全国高校ラグビー大会 HANAZONO LIVE

勝利いざなう、魅惑のアロマ 指圧併用、疲労オサラバ 尾道(広島)

(2016/12/30 13:43)

 アロマでリフレッシュ--。第96回全国高校ラグビーフットボール大会に出場している尾道(広島)は、選手の疲労回復や睡眠の改善などのためにスポーツアロマセラピーを取り入れている。専門資格を持つトレーナーが普段は週1回施術し、28日の1回戦の後にも行った。コンディションを整えて30日、強豪・御所実(奈良)との2回戦に挑む。【真下信幸】

 スポーツアロマセラピーは、植物から抽出した精油(エッセンシャルオイル)を使って心身のバランスを整える芳香療法を応用。精油を体に塗ったり、鼻から吸ったりして疲労を回復させ、筋肉痛を軽減する。選手の能力を引き出すだけでなく、けがの防止にもつながる。女子サッカー日本代表の選手らも取り入れ、注目されている。

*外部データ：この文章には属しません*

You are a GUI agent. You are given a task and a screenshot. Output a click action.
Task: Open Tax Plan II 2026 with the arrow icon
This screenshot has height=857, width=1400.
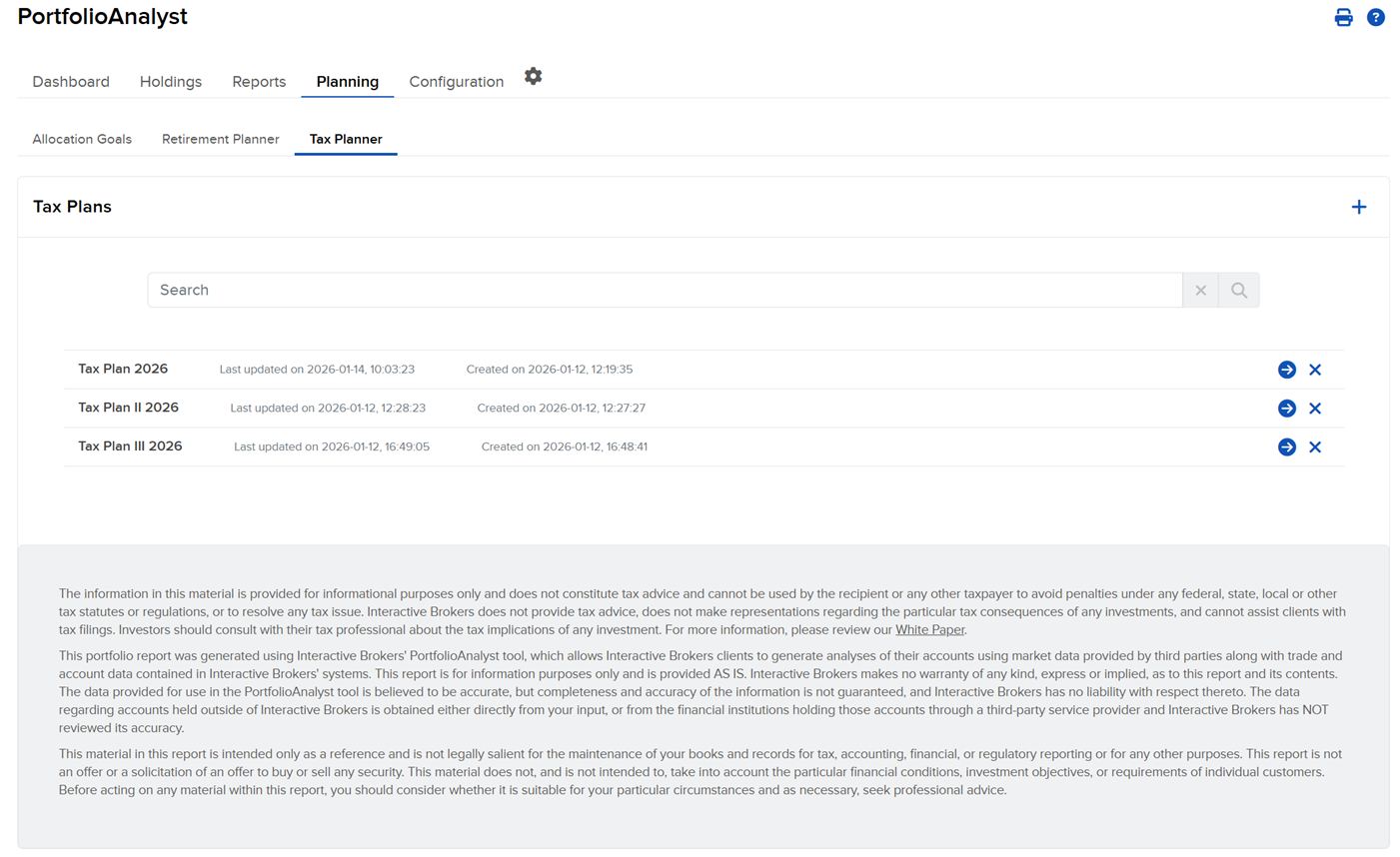click(1286, 408)
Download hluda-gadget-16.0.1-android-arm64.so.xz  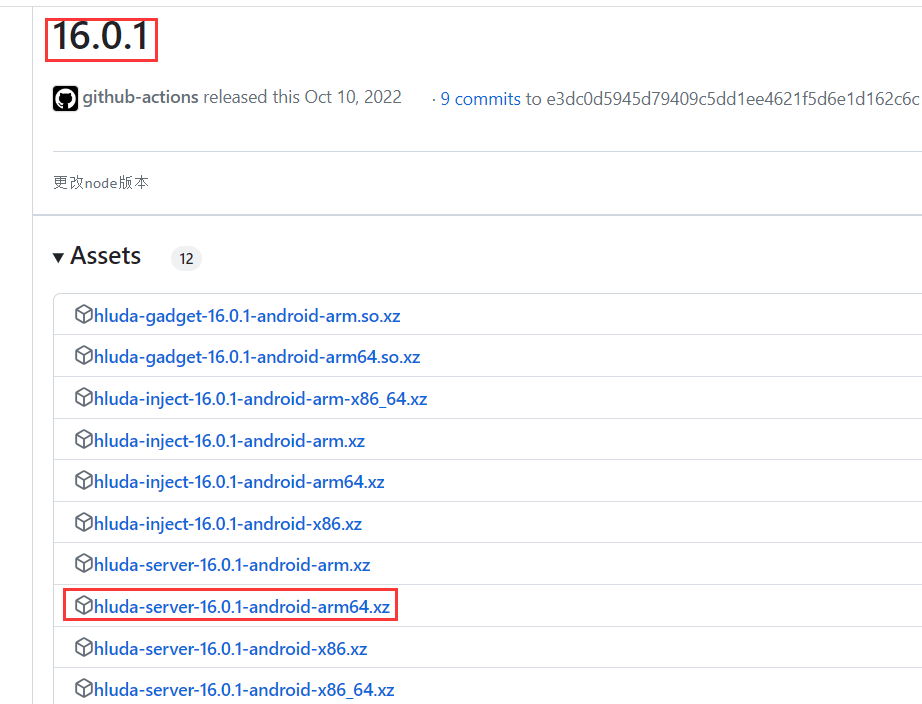point(256,357)

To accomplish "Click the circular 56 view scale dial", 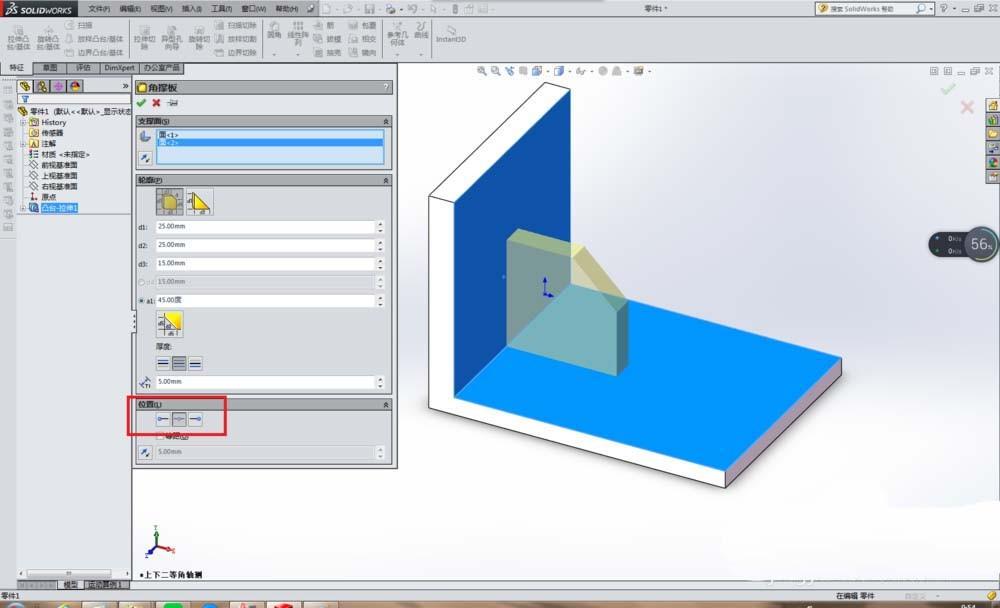I will pyautogui.click(x=981, y=243).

 施術の中心は、広島県福山市でアロマサロンを経営するスポーツアロマトレーナー、小林憲子さん(46)。前々大会で尾道が4強入りしたことを知り、「全国で活躍するチームが身近にあって驚いた。何か貢献できれば」と提案した。昨年11月からボランティアで選手らをケア。リラックス効果を重視する一般のアロマセラピーと異なり、指圧を強めて筋肉をほぐし、ストレッチを併用する。けがを抱える選手も多いため、鎮痛作用や乳酸(疲労物質)を除去する効果のある精油を多く使うという。

 選手らが滞在する大阪市内のホテルには、施術ベッド3台が並び、かんきつ系の香りが漂う。小林さんら4人のトレーナーが1人に約30分かけてケア。緊張から眠りが浅くなりがちなため、ゆったりと施術して安眠を促す。フッカーの淡野徳蔵主将(3年)は「たまった疲れがなくなり、うれしい」。ロックの今西亮輔選手(3年)も「よく眠れ、練習にスムーズに入れる」と好評。梅本勝監督(53)も「リフレッシュにつながっている」と効果を実感している。

 1回戦は57-12で関商工(岐阜)に快勝。小林さんは「選手たちを最高の状態で試合に送り出してあげたい」と話した。